An hour later, the van used the M-27 motorway to bypass Southampton, then turned south on a secondary — “Class A” — road for Lymington. Every few miles they passed through a small village. There were the beginnings of life here and there. A few bakeries had cars parked outside while their owners got fresh, hot bread for the day’s dinner. Early church services were under way already, but the real traveling wouldn’t start until the sun was up, and that was still over two hours off. The weather was worsening. They were only a few miles from the coast now, and the wind was gusting at thirty miles per hour. It blew away the fog, but also drove sheets of cold rain and rocked the van on its wheels.
“Miserable bloody day to take a boat ride,” the other cop in the back commented.
“Only supposed to be thirty minutes,” Highland said, his own stomach already queasy at the thought. Born in a nation of seamen, Bob Highland detested traveling on the water.
“On a day like this? An hour, more like.” The man started humming “A Life on the Rolling Wave” while Highland started regretting the large breakfast he’d fixed before leaving home.
Nothing for it, he told himself. After we deliver young Mr. Miller, it’s home for Christmas and two days off. I’ve bloody earned it. Thirty minutes later they arrived in Lymington.
Highland had been there once before, but he remembered more than he could see. The wind off the water was now a good forty miles per hour, a full gale out of the southwest. He remembered from the map that most of the boat ride to the Isle of Wight was in sheltered waters — a relative term, but something to depend on nonetheless. The ferry Cenlac waited at the dock for them. Only half an hour before, the boat’s captain had been told that a special passenger was en route. That explained the four armed officers who stood or sat in various places around the ferry. A low-profile operation, to be sure, and it didn’t interfere with the ferry’s other passengers, many of them carrying bundles whose identity didn’t need to be guessed at.

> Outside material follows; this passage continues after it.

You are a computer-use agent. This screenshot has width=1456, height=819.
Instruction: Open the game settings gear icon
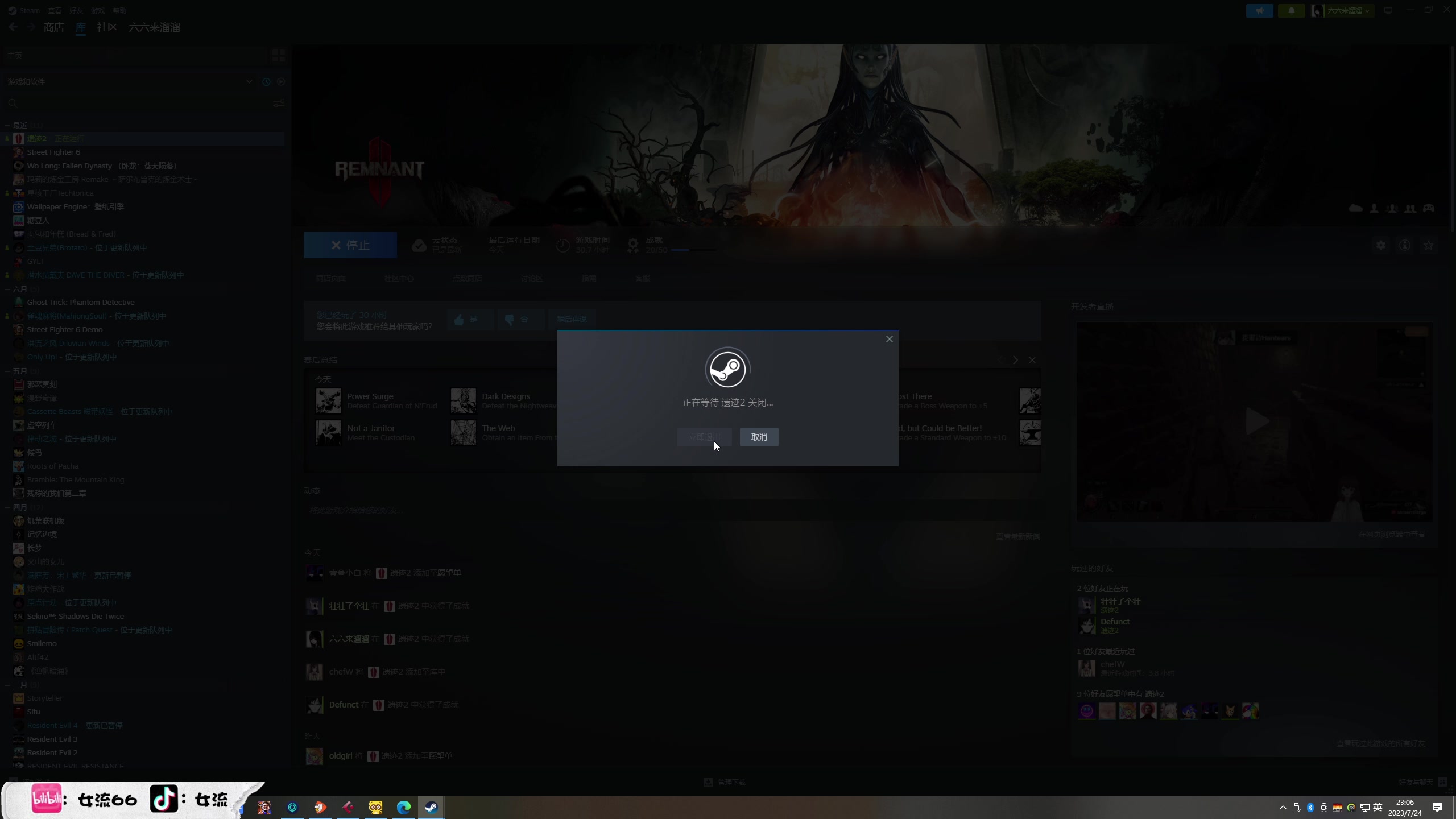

The Lymington to Yarmouth ferry cast off her lines at 8:30 exactly. Highland and the other officer remained in the van while the driver and another armed constable who’d ridden in front stood outside. Another hour, he told himself, then a few more minutes to deliver Miller to the prison, and then a leisurely drive back to London. I might even stretch out and get a few winks. Christmas Dinner was scheduled for four in the afternoon — his contemplation of that event stopped abruptly.